Set down the material in full. Keep every line exactly as it is.
-- Given entries follows --
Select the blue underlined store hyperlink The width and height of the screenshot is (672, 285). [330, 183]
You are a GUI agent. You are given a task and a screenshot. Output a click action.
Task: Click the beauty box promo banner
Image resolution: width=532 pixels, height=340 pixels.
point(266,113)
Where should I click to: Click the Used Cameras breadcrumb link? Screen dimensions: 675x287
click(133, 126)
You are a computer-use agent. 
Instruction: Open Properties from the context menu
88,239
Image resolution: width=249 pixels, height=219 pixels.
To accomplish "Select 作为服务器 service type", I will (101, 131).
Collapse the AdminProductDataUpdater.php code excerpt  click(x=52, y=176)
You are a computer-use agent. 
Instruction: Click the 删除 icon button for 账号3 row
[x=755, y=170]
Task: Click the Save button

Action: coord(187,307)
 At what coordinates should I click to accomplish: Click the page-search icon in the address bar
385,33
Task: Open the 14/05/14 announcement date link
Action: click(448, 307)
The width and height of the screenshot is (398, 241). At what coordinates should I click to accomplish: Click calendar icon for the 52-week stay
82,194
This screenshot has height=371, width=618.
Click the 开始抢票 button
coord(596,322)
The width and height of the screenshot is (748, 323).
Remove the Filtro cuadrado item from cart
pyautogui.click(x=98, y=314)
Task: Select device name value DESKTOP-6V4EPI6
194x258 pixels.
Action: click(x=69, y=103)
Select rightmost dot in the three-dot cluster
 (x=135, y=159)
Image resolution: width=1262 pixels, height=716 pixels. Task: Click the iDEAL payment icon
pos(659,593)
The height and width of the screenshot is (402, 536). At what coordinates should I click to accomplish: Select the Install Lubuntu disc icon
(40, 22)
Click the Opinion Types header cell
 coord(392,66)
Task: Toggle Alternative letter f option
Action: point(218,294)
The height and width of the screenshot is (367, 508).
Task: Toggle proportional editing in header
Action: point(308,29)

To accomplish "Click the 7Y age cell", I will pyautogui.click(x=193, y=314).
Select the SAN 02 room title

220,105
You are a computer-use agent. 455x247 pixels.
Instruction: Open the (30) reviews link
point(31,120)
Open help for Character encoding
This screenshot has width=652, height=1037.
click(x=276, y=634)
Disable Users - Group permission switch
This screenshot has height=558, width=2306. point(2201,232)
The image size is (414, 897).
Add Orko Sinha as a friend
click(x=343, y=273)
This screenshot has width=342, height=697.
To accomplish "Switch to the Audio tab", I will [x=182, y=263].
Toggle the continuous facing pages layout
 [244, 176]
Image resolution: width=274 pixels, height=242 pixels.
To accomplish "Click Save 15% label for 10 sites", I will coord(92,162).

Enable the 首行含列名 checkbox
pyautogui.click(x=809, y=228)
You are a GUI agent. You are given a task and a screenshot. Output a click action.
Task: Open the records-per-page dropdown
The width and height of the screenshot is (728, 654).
-- Given entries concluded --
_Expected answer_.
Select the blue underlined store hyperlink The width and height of the screenshot is (672, 285). [330, 183]
You are a GUI agent. You are given a task and a screenshot. Output a click action.
Task: Click the beauty box promo banner
Image resolution: width=532 pixels, height=340 pixels.
point(266,113)
Where should I click to: Click the Used Cameras breadcrumb link? Screen dimensions: 675x287
click(133, 126)
You are a computer-use agent. 
Instruction: Open Properties from the context menu
88,239
Image resolution: width=249 pixels, height=219 pixels.
To accomplish "Select 作为服务器 service type", I will (101, 131).
Collapse the AdminProductDataUpdater.php code excerpt  click(x=52, y=176)
You are a computer-use agent. 
Instruction: Click the 删除 icon button for 账号3 row
[x=755, y=170]
Task: Click the Save button

Action: coord(187,307)
 At what coordinates should I click to accomplish: Click the page-search icon in the address bar
385,33
Task: Open the 14/05/14 announcement date link
Action: click(448, 307)
The width and height of the screenshot is (398, 241). At what coordinates should I click to accomplish: Click calendar icon for the 52-week stay
82,194
This screenshot has height=371, width=618.
Click the 开始抢票 button
coord(596,322)
The width and height of the screenshot is (748, 323).
Remove the Filtro cuadrado item from cart
pyautogui.click(x=98, y=314)
Task: Select device name value DESKTOP-6V4EPI6
194x258 pixels.
Action: click(x=69, y=103)
Select rightmost dot in the three-dot cluster
 (x=135, y=159)
Image resolution: width=1262 pixels, height=716 pixels. Task: Click the iDEAL payment icon
pos(659,593)
The height and width of the screenshot is (402, 536). At what coordinates should I click to accomplish: Select the Install Lubuntu disc icon
(40, 22)
Click the Opinion Types header cell
 coord(392,66)
Task: Toggle Alternative letter f option
Action: point(218,294)
The height and width of the screenshot is (367, 508).
Task: Toggle proportional editing in header
Action: point(308,29)

To accomplish "Click the 7Y age cell", I will pyautogui.click(x=193, y=314).
Select the SAN 02 room title

220,105
You are a computer-use agent. 455x247 pixels.
Instruction: Open the (30) reviews link
point(31,120)
Open help for Character encoding
This screenshot has width=652, height=1037.
click(x=276, y=634)
Disable Users - Group permission switch
This screenshot has height=558, width=2306. point(2201,232)
The image size is (414, 897).
Add Orko Sinha as a friend
click(x=343, y=273)
This screenshot has width=342, height=697.
To accomplish "Switch to the Audio tab", I will [x=182, y=263].
Toggle the continuous facing pages layout
 [244, 176]
Image resolution: width=274 pixels, height=242 pixels.
To accomplish "Click Save 15% label for 10 sites", I will coord(92,162).

Enable the 首行含列名 checkbox
pyautogui.click(x=809, y=228)
You are a GUI agent. You are given a task and a screenshot. Output a click action.
Task: Open the records-per-page dropdown
The width and height of the screenshot is (728, 654).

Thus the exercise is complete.